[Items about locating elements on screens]
::::::::
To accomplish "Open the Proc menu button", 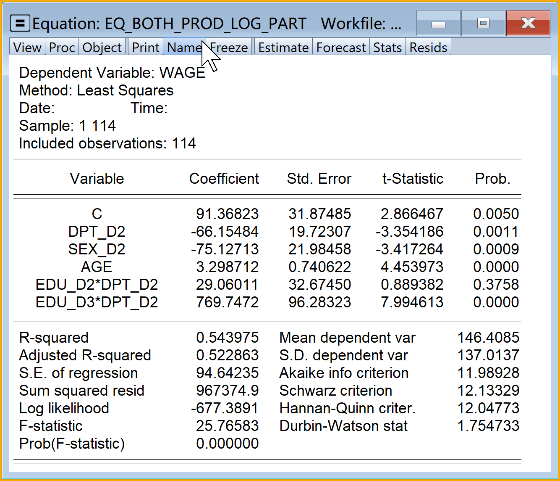I will pyautogui.click(x=62, y=48).
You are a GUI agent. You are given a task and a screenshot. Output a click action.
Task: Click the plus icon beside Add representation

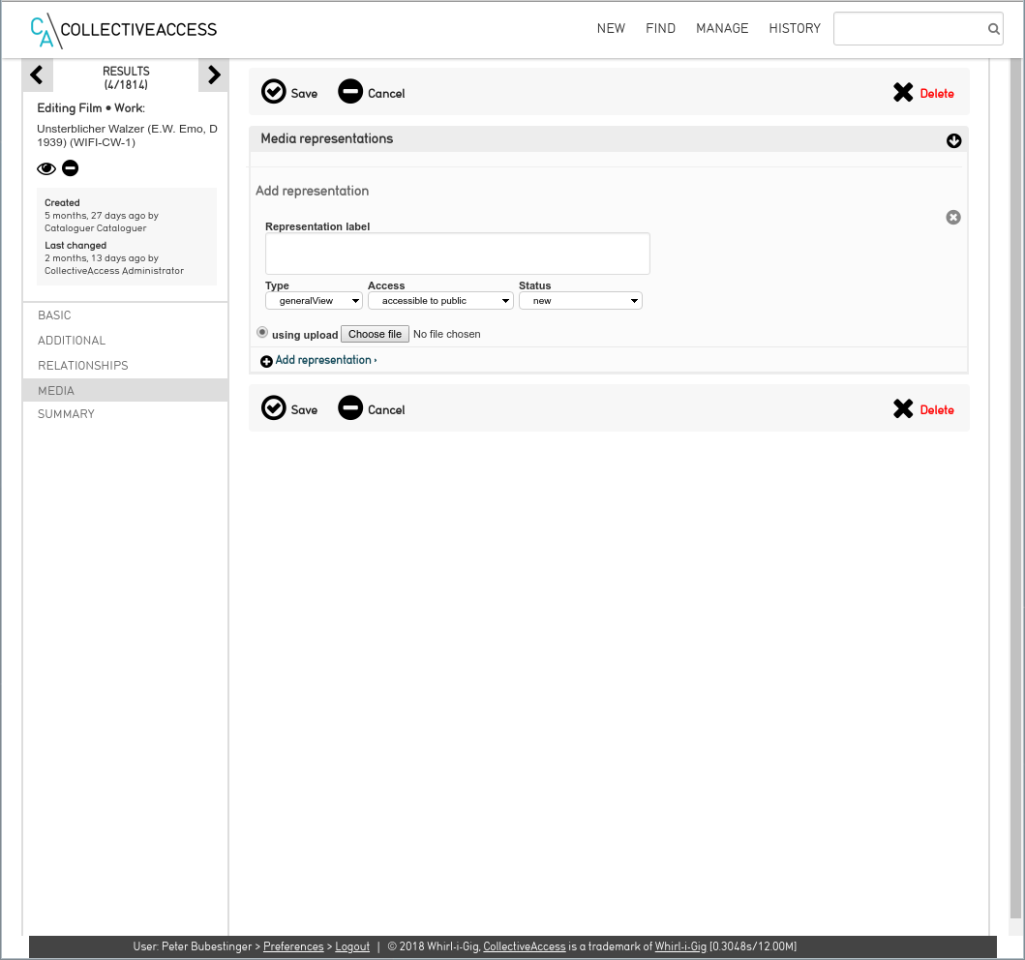tap(266, 361)
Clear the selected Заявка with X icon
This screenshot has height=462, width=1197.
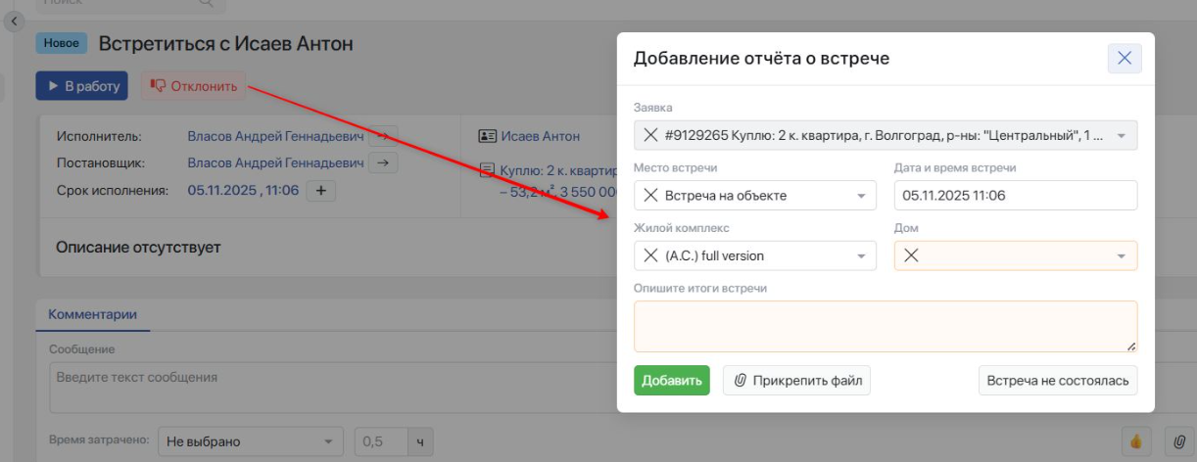coord(650,135)
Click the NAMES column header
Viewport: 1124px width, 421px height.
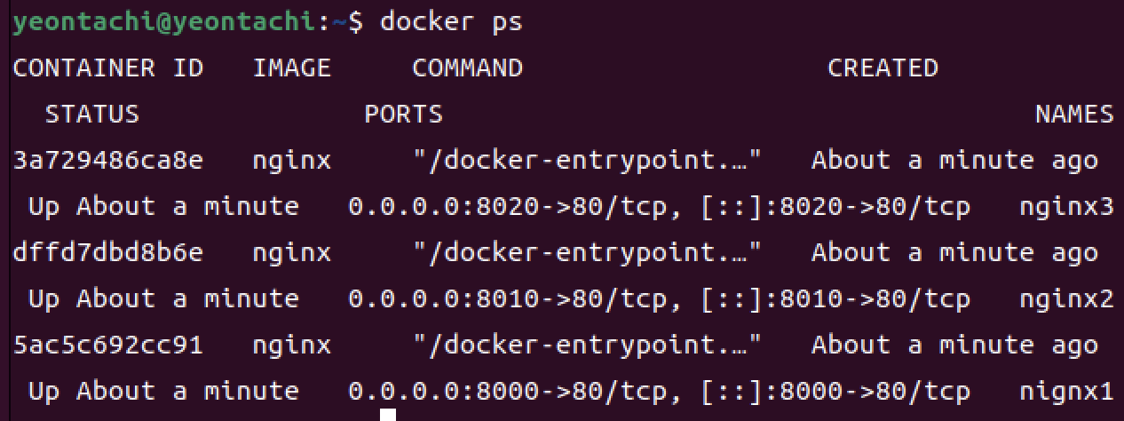tap(1074, 115)
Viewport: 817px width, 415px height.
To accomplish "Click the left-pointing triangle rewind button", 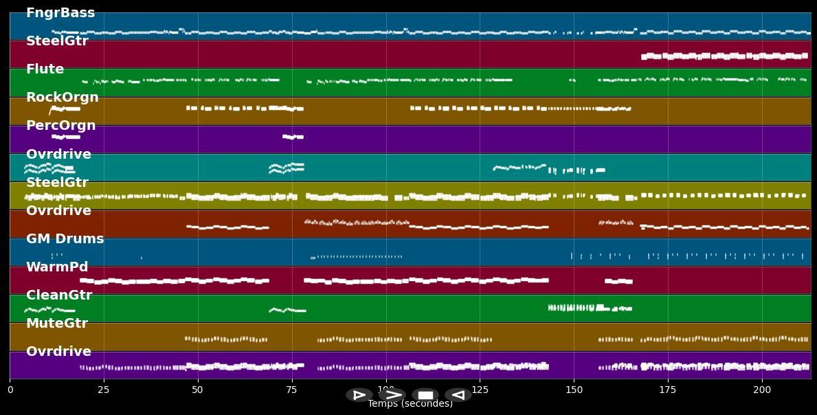I will click(x=458, y=395).
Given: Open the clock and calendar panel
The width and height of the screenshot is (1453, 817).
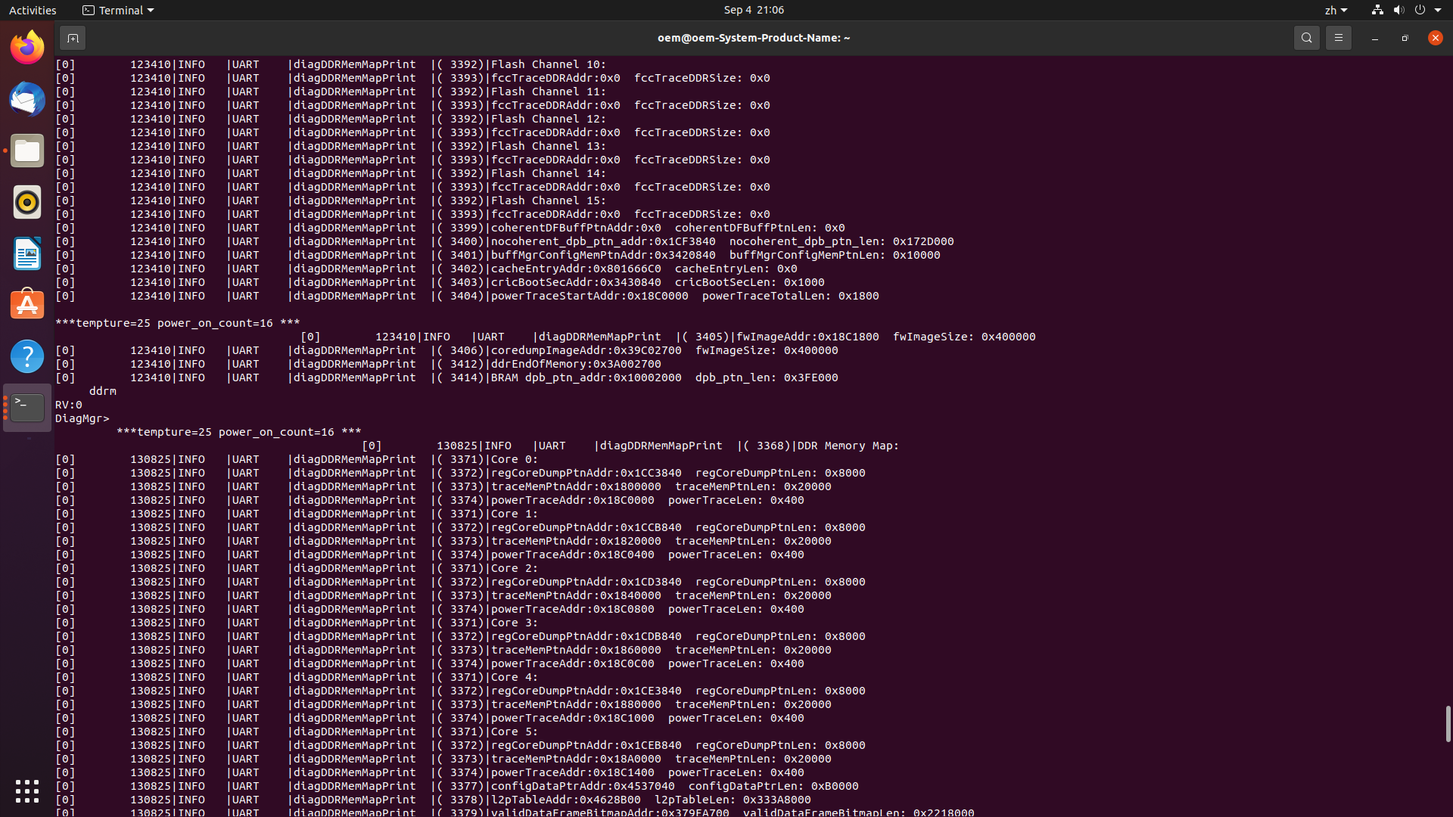Looking at the screenshot, I should (753, 10).
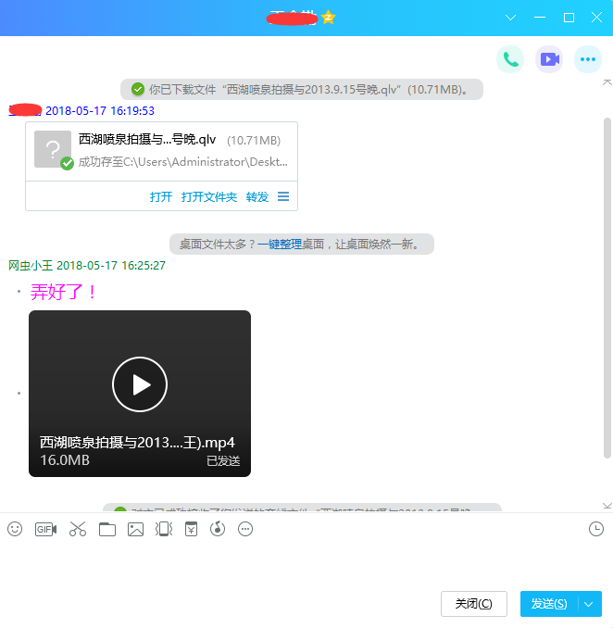Select the scissors screenshot tool
The width and height of the screenshot is (613, 628).
point(77,529)
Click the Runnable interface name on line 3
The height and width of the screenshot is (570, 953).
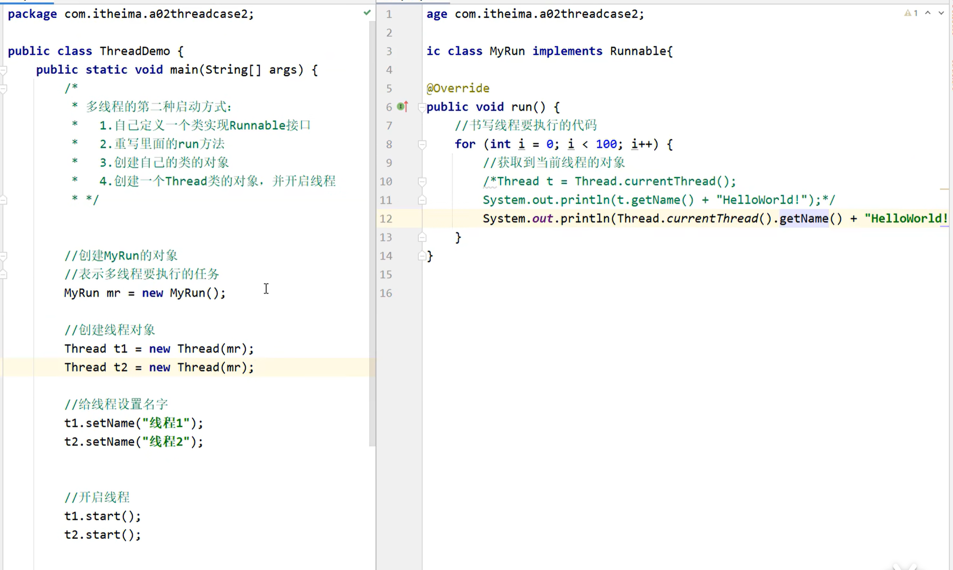pyautogui.click(x=638, y=51)
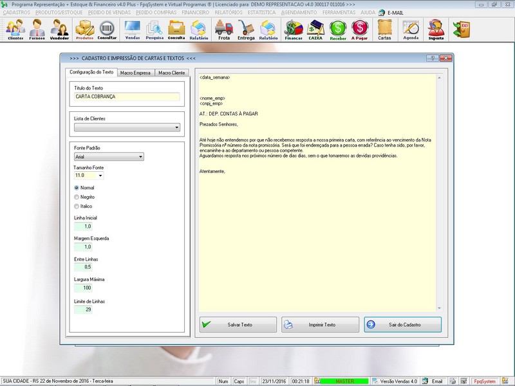Click the letter text vertical scrollbar
This screenshot has width=515, height=386.
(x=440, y=193)
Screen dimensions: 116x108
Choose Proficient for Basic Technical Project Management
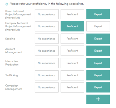pos(73,14)
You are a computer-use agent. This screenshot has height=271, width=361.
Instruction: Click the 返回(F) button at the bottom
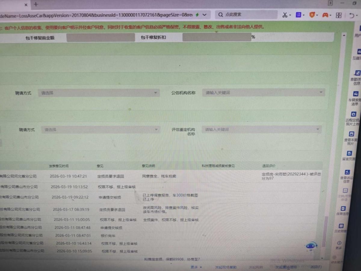coord(316,267)
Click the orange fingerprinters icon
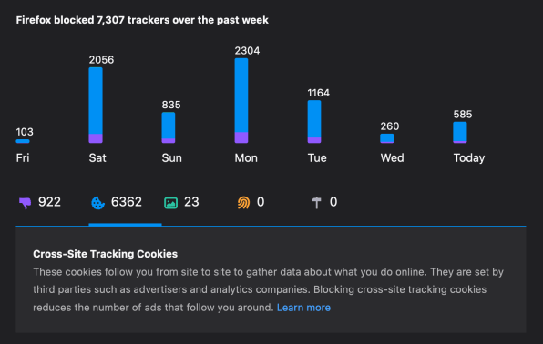The image size is (543, 344). [x=243, y=203]
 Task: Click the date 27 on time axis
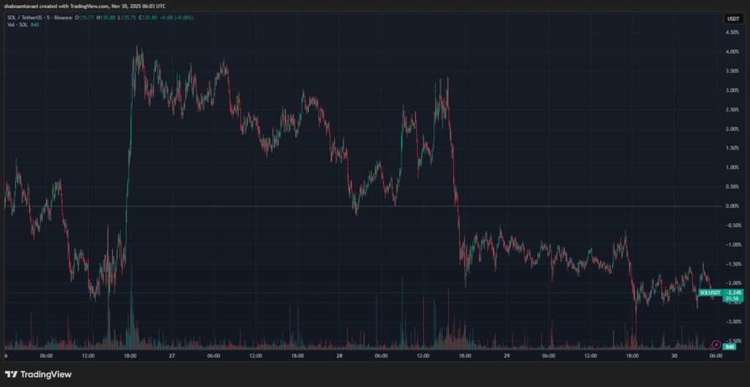pyautogui.click(x=171, y=355)
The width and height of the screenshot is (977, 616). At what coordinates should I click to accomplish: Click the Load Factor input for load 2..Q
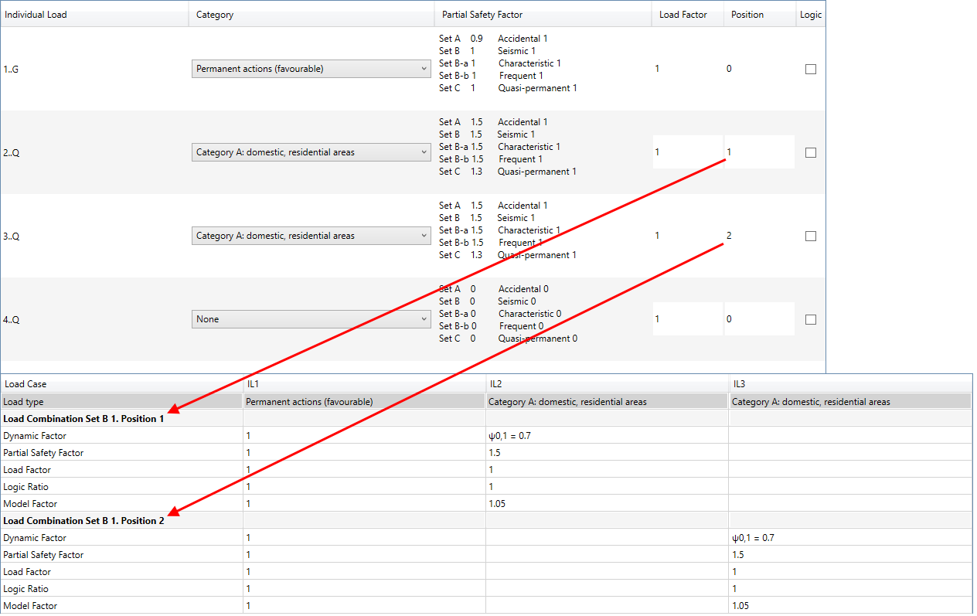[x=686, y=151]
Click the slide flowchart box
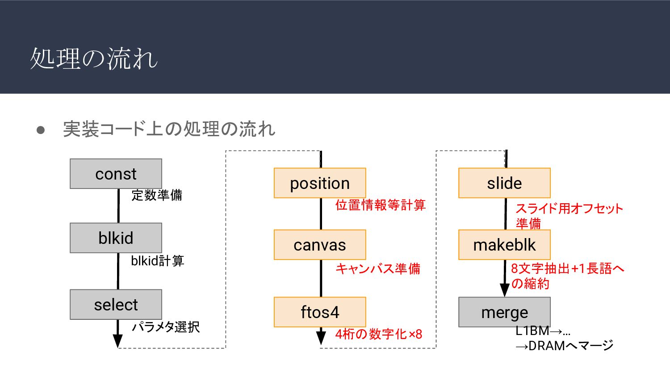 (x=504, y=183)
::::::::
§ PROBLEM TO SOLVE: Write out the items above verbatim, from the line containing "You are a computer-use" through the end of the items. Leave the pictures out.

§ WORKED SOLUTION:
You are a computer-use agent. This screenshot has height=271, width=361.
Instruction: Click the 返回(F) button at the bottom
coord(316,267)
Click the orange fingerprinters icon
The image size is (543, 344). [x=243, y=203]
 Task: Click the date 27 on time axis
pyautogui.click(x=171, y=355)
The width and height of the screenshot is (977, 616). At what coordinates should I click to accomplish: Click the Load Factor input for load 2..Q
[x=686, y=151]
Click the slide flowchart box
 (x=504, y=183)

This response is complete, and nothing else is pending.